*** Opening of Document segment ***
China’s Sketchy App Stores Now Serve up iPhone Malware

A Chinese man talks on a mobile phone as he walks past a Taobao's mobile app advertisement billboard on display inside a subway station in Beijing.

A Chinese man talks on a mobile phone as he walks past a Taobao's mobile app advertisement billboard on display inside a subway station in Beijing. Andy Wong/AP

The “Wirelurker” malware was flagged by security firm Palo Alto Networks, and is notable because it is one of the first pieces of malicious code that can infect iPhones that have not been jailbroken.

A US security company has raised the alarm about a new breed of malware that has infiltrated hundreds of thousands of Apple devices, including Macs and iPhones. But unless you’re downloading pirated software from Chinese app stores, you probably don’t have anything to worry about.

The “Wirelurker” malware was flagged by security firm Palo Alto Networks, and is notable because it is one of the first pieces of malicious code that can infect iPhones that have not been jailbroken, or modified so that they can use apps not approved by Apple. But Wirelurker still requires users to download an unauthorized OS X app for their Mac computers—in particular one of several hundred that are available on a Chinese app store called Maiyadi—after which the malware is transferred to an iPhone or iPad via a USB cable.

“We believe that this malware family heralds a new era in malware attacking Apple’s desktop and mobile platforms,” Palo Alto Networks researcher Claud Xiao said in a blog post. Maiyadi offers about 400 apps infected with Wirelurker, which have been downloaded more than 350,000 times, Xiao added. The site, which also contains extensive technology discussion forums, claims to have 1.5 million active registered users.
*** Close of Document segment ***
*** Opening of Data extracts ***
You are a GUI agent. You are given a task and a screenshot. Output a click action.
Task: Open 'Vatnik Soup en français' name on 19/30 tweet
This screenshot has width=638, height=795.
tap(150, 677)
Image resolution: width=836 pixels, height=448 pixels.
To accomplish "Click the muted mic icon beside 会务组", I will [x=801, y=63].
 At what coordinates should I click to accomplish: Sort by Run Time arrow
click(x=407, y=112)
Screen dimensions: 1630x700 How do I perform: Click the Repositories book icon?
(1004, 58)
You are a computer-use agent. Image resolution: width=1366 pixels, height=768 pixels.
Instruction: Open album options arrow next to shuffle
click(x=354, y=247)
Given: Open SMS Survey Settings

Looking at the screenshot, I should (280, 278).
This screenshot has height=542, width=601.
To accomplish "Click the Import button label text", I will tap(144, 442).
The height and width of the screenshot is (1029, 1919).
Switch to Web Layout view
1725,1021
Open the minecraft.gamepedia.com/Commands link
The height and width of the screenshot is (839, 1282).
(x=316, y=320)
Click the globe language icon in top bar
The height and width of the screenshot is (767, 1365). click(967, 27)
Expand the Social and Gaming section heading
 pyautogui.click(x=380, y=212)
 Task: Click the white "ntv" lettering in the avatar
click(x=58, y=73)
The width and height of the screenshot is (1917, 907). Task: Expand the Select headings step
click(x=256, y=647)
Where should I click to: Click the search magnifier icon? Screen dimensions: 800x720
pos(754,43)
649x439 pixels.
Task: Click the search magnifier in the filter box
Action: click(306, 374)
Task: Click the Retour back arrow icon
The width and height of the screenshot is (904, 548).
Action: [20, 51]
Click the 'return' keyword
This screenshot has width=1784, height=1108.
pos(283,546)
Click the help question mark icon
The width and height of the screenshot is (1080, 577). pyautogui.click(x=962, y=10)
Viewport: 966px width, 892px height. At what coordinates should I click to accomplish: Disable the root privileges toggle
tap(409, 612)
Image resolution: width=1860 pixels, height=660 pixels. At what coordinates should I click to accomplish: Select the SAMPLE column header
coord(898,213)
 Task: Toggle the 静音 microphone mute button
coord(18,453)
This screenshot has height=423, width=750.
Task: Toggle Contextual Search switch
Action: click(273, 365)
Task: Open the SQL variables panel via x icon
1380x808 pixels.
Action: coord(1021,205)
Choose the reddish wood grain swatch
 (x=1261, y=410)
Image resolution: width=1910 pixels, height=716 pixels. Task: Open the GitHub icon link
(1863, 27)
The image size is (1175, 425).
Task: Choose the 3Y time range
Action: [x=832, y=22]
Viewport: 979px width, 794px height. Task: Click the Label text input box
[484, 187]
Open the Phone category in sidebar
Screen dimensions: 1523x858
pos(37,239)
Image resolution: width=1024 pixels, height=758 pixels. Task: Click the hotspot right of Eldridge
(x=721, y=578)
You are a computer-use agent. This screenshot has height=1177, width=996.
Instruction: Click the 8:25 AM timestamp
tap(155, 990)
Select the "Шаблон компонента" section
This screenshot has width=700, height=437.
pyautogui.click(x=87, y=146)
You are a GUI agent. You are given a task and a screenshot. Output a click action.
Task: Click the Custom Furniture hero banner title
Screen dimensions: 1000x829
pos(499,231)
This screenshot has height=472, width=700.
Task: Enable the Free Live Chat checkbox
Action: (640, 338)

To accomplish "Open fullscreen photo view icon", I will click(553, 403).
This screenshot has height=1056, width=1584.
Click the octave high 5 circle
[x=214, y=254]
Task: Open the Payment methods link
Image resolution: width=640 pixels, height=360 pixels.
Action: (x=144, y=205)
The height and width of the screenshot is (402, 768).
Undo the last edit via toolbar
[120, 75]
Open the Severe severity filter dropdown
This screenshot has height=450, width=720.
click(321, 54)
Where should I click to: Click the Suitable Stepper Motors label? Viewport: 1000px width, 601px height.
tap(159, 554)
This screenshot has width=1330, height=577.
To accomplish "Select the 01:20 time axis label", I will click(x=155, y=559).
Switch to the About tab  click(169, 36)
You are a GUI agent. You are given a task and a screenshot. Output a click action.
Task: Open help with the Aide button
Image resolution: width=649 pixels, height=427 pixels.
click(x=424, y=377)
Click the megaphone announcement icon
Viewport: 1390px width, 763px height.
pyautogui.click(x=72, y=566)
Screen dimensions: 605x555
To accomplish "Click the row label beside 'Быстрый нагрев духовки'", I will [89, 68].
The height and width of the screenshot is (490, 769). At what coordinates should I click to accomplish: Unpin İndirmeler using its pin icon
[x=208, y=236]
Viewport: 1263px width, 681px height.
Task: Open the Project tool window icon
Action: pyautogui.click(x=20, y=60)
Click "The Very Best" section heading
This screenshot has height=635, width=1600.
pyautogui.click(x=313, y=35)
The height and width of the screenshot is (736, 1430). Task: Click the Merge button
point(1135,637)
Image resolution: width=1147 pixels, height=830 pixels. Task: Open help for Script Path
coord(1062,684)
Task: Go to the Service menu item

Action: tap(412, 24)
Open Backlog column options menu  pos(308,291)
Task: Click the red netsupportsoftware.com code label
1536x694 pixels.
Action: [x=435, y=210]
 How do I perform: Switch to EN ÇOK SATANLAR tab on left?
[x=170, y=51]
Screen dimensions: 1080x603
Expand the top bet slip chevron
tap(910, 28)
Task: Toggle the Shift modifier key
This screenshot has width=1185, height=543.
*** Close of Data extracts ***
▶ **Work task 1**:
According to the Wirelurker article, about how many apps infected with Wirelurker does Maiyadi offer?
▶ **Work task 2**:
Reproduce the passage of the Wirelurker article that begins at the words "China’s Sketchy App" and stops after "not been jailbroken.".

▶ **Exercise response 1**:
About 400

▶ **Exercise response 2**:
China’s Sketchy App Stores Now Serve up iPhone Malware

A Chinese man talks on a mobile phone as he walks past a Taobao's mobile app advertisement billboard on display inside a subway station in Beijing.

A Chinese man talks on a mobile phone as he walks past a Taobao's mobile app advertisement billboard on display inside a subway station in Beijing. Andy Wong/AP

The “Wirelurker” malware was flagged by security firm Palo Alto Networks, and is notable because it is one of the first pieces of malicious code that can infect iPhones that have not been jailbroken.